§ **PROBLEM DETAILS**:
Lines from the one containing "Click the TradingView wordmark text at bottom" through the end of the listing are what is wanted, given again exactly with both ends included and pictures left out.

==================================================

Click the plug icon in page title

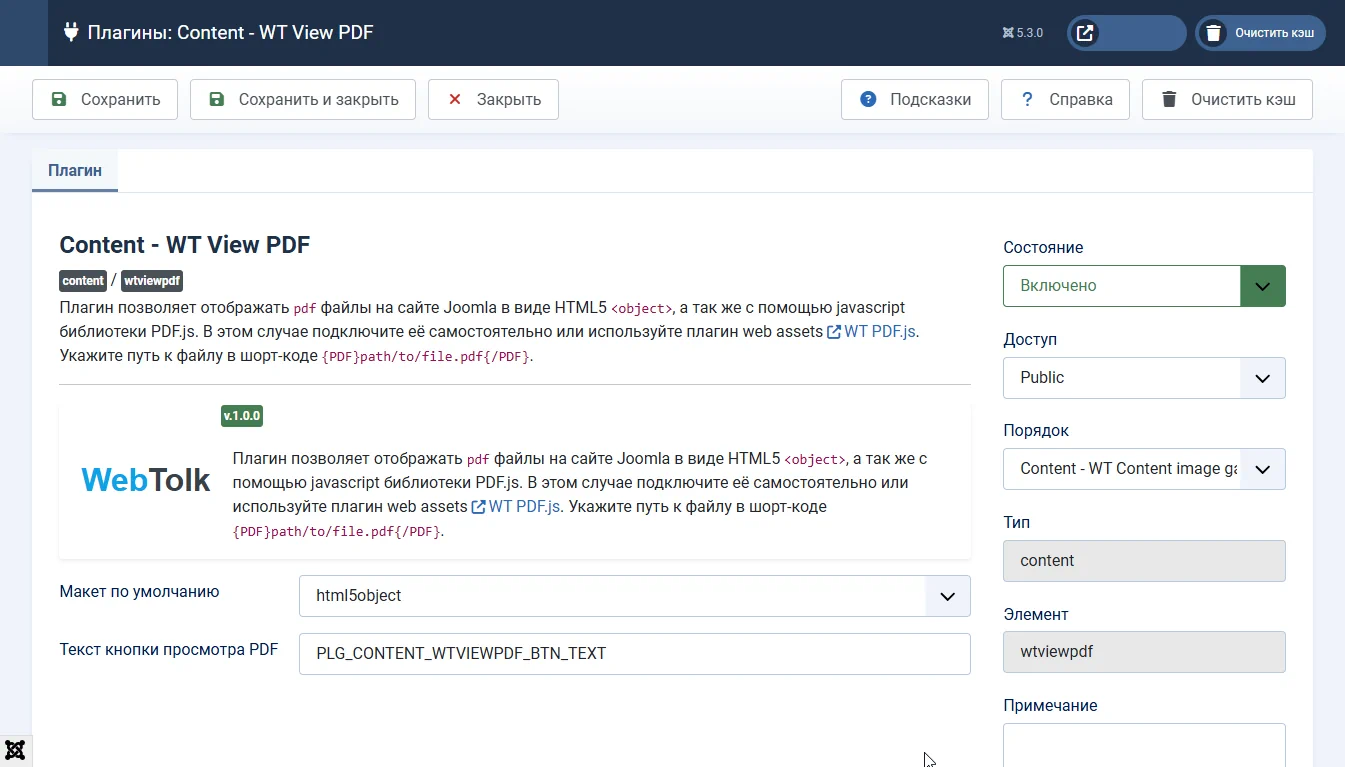[71, 32]
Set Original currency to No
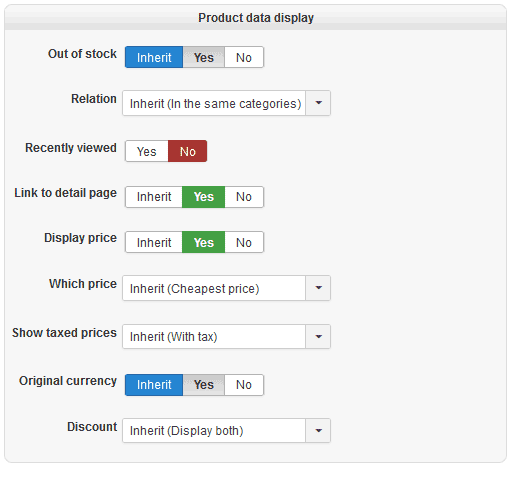Image resolution: width=511 pixels, height=503 pixels. pyautogui.click(x=244, y=385)
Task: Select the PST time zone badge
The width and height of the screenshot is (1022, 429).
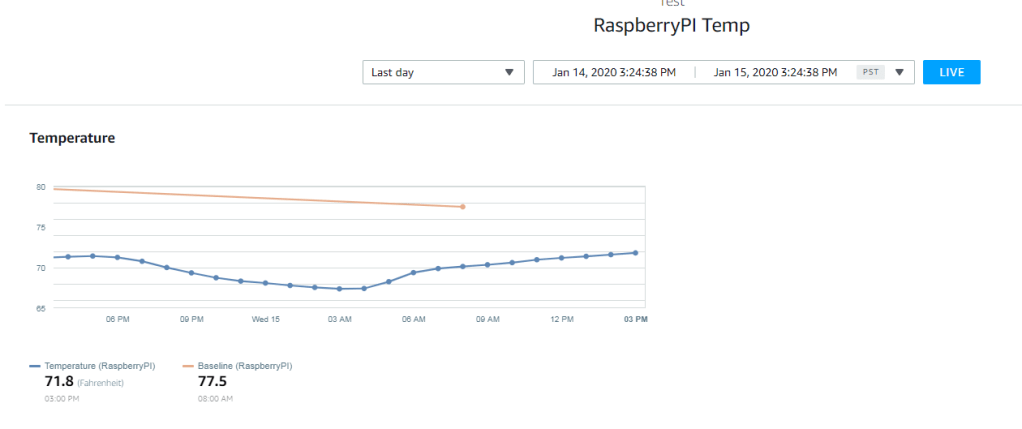Action: coord(870,72)
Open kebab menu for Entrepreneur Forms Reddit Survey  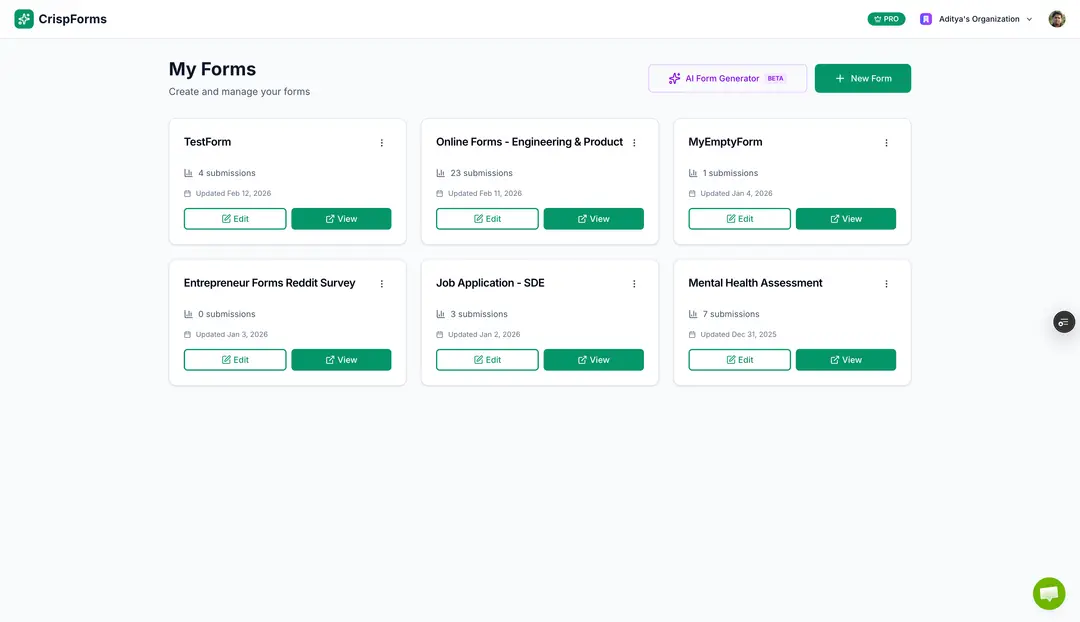pos(381,284)
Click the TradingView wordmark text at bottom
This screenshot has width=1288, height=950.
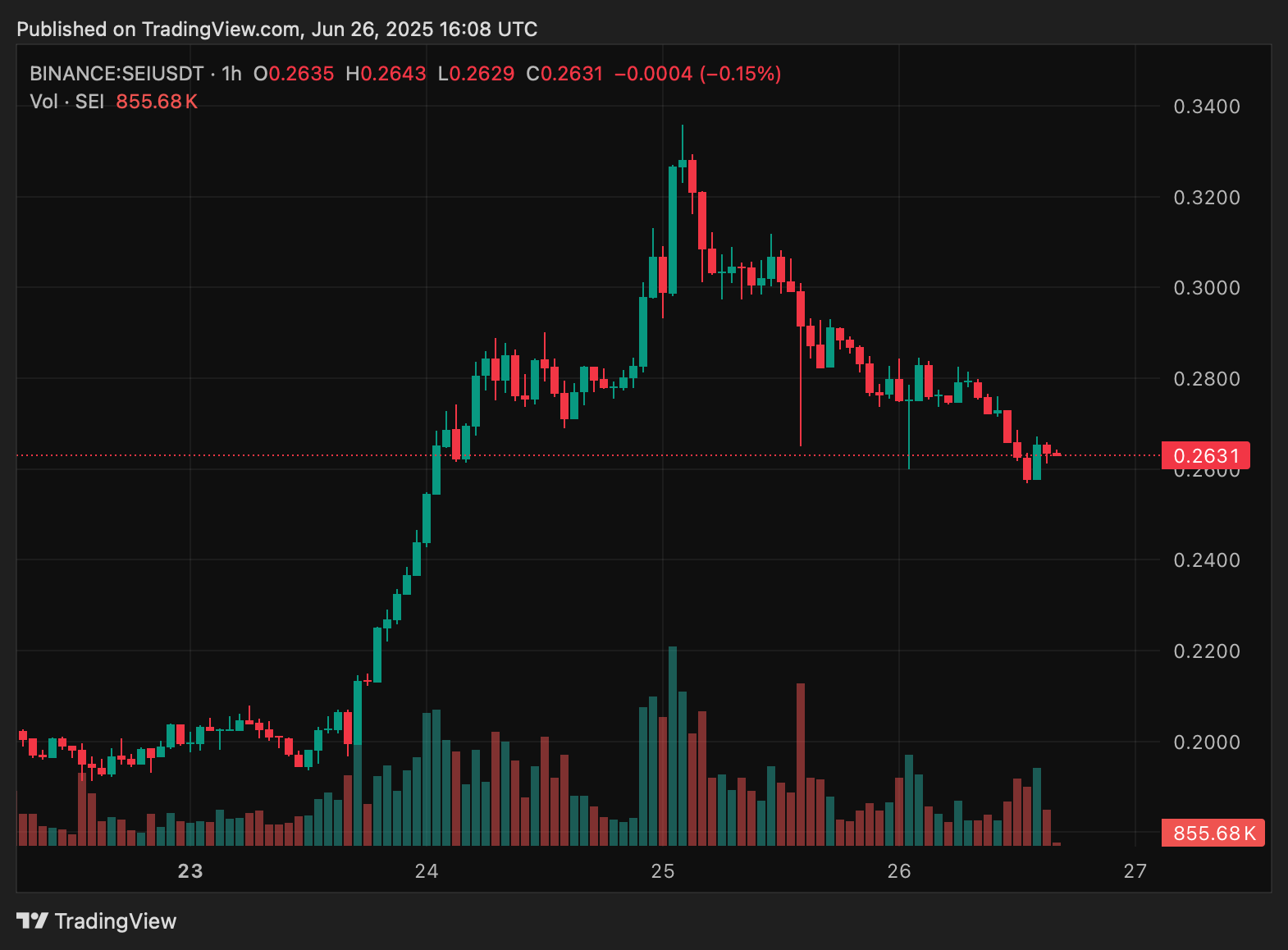click(116, 921)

==================================================

§ **RESULT**:
Click the TradingView wordmark text at bottom
This screenshot has width=1288, height=950.
click(116, 921)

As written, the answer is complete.